Measurements of thermal conductivity, specific heat, and thermal diffusivity, spectral and total hemispherical emissivity of ThO2 have been presented in the temperature range 2000 K to 3050 K. Furthermore, solid state physics models have been used in the interpretation of the results. Theory and experiment have led to the following conclusions:

  • Measurements show that the specific heat of ThO2 increases with temperature up to 3500 K, which can be attributed predominantly to the formation of oxygen Frenkel pairs. The defect model shows that a maximum in specific heat exists around 3500 K, due the onset of saturation of oxygen interstitial sites.

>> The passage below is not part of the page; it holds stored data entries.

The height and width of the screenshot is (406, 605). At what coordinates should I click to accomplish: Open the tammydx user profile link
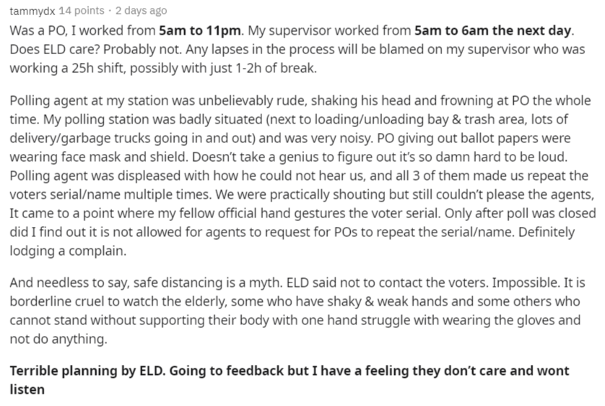32,11
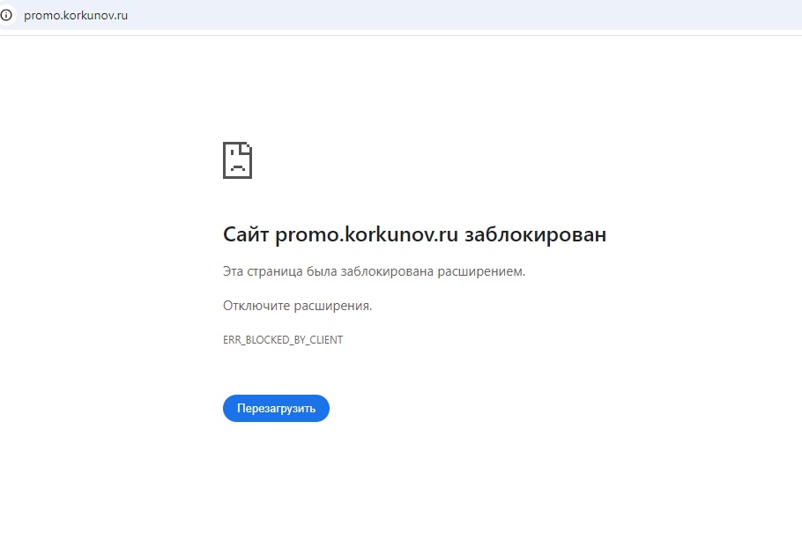Viewport: 802px width, 533px height.
Task: Click the word 'заблокирован' in the heading
Action: 535,235
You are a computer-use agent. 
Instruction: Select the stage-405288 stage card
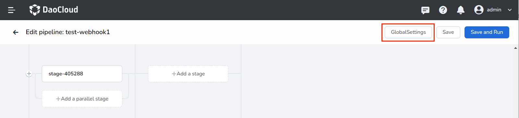[x=82, y=74]
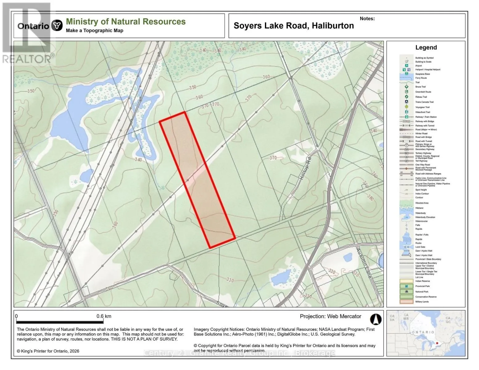Click the Military Lands color swatch
Viewport: 479px width, 370px height.
click(407, 302)
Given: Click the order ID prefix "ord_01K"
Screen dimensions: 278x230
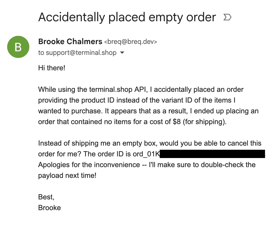Looking at the screenshot, I should click(146, 154).
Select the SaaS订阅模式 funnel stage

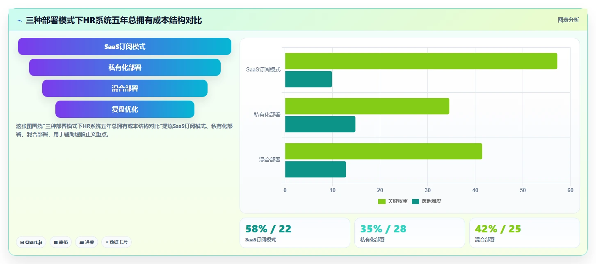[x=125, y=46]
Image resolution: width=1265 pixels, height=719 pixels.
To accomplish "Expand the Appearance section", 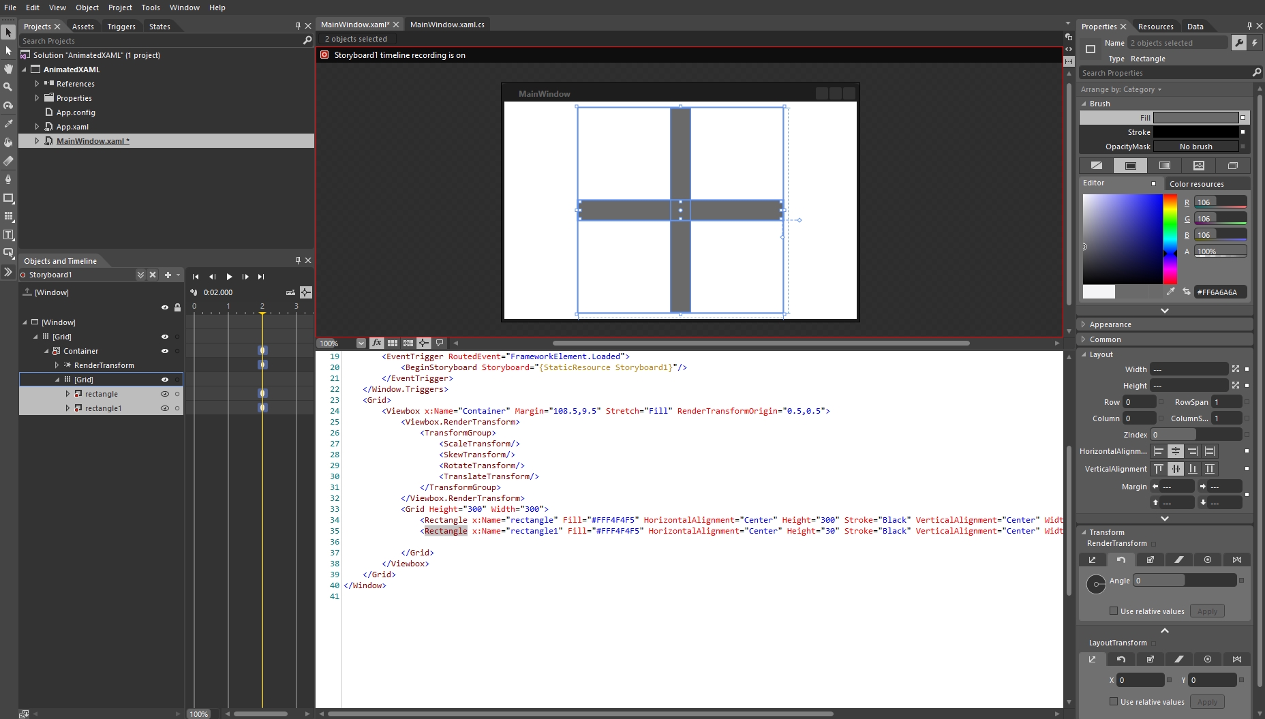I will point(1110,324).
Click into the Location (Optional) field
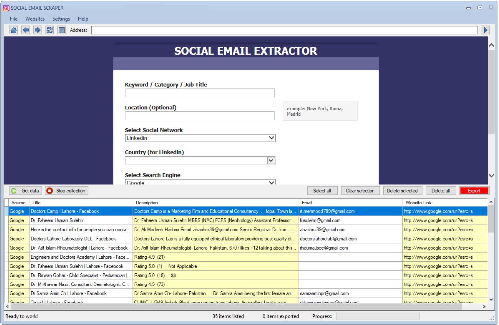 click(200, 116)
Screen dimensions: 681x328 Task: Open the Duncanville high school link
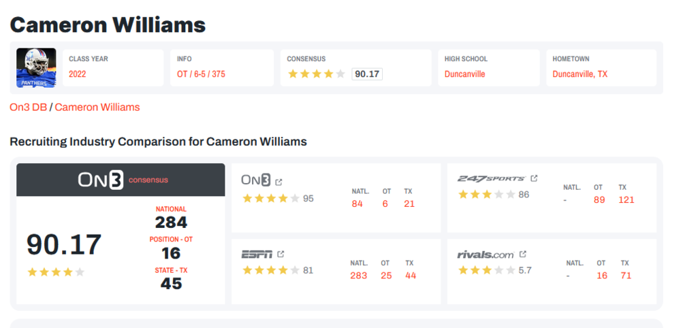tap(465, 74)
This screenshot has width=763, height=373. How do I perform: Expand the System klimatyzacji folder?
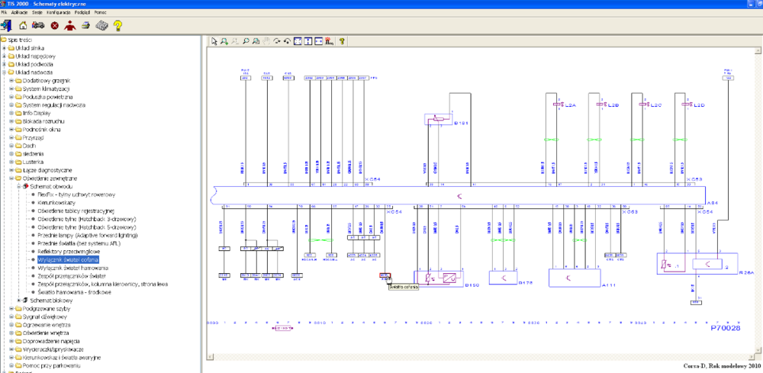[11, 88]
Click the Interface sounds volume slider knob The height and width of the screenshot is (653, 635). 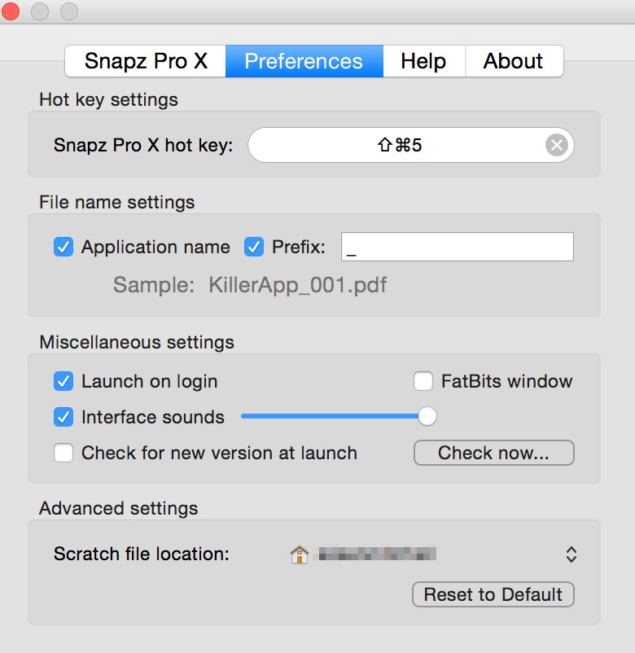pyautogui.click(x=427, y=417)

  • The experimental results for thermal conductivity show that while this property initially decreases, with increasing temperature, it levels out above 2000 K. Nevertheless, the solid state physics model shows continuous degradation of lattice thermal conductivity above 2000 K. This is, however, compensated by an electronic contribution, most likely due to the thermal delocalization of electrons from donor or acceptor levels. The population of these levels is associated with the rapidly increasing concentration of oxygen defects as a function temperature.

  • The model for thermal expansion shows significant defect assisted swelling of ThO2 above 2500 K. A maximum in the coefficient of volumetric thermal expansion is predicted prior to melting, due to the onset of saturation of oxygen interstitials.

  • Spectral emissivity (in the visible and near infra-red wavelength range) and total hemispherical emissivity were shown to increase above 1500 K. This can be understood in terms of: i) an increase of the population of the electronic density of states of donor/acceptor levels, due to the increasing defect concentration and ii) a simultaneous shift of the Planck curve to lower wavelengths (at which donor/acceptor level assisted absorption takes place).